EXERCISE:
Search the entries below for "computer". Report each line where it occurs.

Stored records
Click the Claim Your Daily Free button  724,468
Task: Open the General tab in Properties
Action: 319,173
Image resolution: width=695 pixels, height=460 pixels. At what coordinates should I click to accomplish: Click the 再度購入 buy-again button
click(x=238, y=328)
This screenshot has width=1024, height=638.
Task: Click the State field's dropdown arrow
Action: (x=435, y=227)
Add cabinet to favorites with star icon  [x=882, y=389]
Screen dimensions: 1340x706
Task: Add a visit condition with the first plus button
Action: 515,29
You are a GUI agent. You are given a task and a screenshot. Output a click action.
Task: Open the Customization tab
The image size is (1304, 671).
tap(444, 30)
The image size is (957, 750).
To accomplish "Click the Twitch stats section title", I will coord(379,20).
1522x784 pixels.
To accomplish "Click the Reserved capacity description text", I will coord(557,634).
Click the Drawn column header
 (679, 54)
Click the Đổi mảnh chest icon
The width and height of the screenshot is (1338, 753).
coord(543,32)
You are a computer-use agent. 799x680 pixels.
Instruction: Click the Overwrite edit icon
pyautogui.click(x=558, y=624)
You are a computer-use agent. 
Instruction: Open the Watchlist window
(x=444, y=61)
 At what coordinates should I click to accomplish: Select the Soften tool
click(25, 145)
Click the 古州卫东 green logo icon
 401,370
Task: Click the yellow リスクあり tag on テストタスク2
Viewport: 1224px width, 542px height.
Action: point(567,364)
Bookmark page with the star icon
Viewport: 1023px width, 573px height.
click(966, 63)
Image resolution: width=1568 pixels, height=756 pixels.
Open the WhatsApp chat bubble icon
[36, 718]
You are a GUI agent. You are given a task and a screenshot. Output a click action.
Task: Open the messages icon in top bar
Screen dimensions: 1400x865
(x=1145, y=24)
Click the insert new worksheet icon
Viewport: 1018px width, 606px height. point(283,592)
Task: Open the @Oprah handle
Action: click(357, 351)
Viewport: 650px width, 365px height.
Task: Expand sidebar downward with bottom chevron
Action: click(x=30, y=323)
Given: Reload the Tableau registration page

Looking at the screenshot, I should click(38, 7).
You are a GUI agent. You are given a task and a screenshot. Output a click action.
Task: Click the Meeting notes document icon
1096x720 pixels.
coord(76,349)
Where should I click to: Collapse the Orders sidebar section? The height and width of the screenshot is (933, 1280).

RESULT OF THE EXERCISE:
You are a computer-use agent. 799x680 pixels.
You are a computer-use agent. 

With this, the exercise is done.